Work item. Locate all lines in the data below that hold "computer" and show them.

Items from a data source:
***

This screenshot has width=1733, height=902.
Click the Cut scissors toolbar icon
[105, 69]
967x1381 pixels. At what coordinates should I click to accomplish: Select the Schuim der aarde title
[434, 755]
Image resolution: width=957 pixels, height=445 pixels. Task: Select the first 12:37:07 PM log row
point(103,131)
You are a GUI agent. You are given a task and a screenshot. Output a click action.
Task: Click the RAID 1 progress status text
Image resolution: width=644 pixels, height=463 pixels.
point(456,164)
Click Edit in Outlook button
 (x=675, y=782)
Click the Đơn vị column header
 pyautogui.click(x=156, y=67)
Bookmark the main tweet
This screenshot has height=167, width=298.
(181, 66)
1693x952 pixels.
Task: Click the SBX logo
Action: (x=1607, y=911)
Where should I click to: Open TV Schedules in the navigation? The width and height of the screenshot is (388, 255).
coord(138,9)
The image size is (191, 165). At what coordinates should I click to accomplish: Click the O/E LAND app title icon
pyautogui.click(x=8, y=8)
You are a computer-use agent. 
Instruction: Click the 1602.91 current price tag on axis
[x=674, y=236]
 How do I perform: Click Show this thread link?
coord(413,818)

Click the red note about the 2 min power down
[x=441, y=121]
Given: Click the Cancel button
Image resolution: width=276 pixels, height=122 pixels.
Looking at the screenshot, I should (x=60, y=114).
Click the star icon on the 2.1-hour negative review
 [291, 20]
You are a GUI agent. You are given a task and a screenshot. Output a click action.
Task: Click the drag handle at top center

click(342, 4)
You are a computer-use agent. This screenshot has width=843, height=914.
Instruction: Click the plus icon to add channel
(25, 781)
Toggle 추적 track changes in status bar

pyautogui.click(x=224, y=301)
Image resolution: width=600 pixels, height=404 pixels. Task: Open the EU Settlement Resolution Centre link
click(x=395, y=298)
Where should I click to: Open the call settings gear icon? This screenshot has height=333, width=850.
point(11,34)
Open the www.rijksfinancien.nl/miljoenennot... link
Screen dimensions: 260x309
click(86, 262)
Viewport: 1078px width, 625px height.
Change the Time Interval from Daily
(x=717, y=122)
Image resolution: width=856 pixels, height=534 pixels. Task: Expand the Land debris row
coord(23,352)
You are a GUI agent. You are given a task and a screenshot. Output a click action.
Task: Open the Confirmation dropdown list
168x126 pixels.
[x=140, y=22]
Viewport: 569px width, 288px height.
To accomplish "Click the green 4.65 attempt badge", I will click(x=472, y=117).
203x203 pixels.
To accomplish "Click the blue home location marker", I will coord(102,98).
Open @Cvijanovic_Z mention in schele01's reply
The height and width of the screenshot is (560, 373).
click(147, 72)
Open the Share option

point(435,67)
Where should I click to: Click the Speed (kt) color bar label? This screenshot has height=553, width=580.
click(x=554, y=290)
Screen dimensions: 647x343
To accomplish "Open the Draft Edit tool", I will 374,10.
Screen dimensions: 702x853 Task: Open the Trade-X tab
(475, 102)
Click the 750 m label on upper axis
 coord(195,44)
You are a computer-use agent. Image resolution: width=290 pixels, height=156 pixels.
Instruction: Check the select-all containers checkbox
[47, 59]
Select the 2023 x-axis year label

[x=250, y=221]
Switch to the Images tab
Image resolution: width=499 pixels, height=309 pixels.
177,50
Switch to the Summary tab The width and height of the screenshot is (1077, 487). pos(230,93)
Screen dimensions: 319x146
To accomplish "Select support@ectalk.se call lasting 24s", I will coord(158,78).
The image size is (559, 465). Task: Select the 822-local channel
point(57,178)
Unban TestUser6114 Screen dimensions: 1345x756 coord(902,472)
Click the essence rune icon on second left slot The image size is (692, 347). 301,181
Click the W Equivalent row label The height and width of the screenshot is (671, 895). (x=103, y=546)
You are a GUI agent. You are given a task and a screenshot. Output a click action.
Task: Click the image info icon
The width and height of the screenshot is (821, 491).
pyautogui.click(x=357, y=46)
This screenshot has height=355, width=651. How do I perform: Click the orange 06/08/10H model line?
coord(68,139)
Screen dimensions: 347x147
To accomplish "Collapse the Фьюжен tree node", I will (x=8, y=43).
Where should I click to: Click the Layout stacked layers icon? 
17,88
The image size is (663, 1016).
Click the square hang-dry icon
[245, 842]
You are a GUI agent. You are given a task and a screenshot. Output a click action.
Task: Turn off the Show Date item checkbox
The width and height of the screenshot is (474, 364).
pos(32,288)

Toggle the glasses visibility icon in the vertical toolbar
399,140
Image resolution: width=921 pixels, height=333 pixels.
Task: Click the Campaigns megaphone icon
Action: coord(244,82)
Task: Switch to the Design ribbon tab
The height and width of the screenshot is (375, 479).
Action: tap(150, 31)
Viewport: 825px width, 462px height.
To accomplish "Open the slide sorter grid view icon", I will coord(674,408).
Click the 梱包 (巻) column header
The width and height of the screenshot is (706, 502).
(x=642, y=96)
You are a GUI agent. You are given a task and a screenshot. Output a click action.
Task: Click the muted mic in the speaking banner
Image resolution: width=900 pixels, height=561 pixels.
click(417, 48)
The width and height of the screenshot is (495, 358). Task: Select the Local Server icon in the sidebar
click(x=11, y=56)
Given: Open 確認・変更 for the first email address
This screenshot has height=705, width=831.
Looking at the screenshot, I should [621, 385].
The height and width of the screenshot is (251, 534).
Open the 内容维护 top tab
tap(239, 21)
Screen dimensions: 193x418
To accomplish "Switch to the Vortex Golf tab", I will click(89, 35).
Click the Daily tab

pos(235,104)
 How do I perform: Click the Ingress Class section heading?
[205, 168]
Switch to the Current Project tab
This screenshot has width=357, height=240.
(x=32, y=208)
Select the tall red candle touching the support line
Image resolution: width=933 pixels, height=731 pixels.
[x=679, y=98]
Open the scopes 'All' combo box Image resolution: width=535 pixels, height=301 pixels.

***

Result for this task.
You are a computer-use agent. 
You are a computer-use agent. This screenshot has width=843, height=914.
You are a computer-use agent. Image resolution: width=290 pixels, height=156 pixels.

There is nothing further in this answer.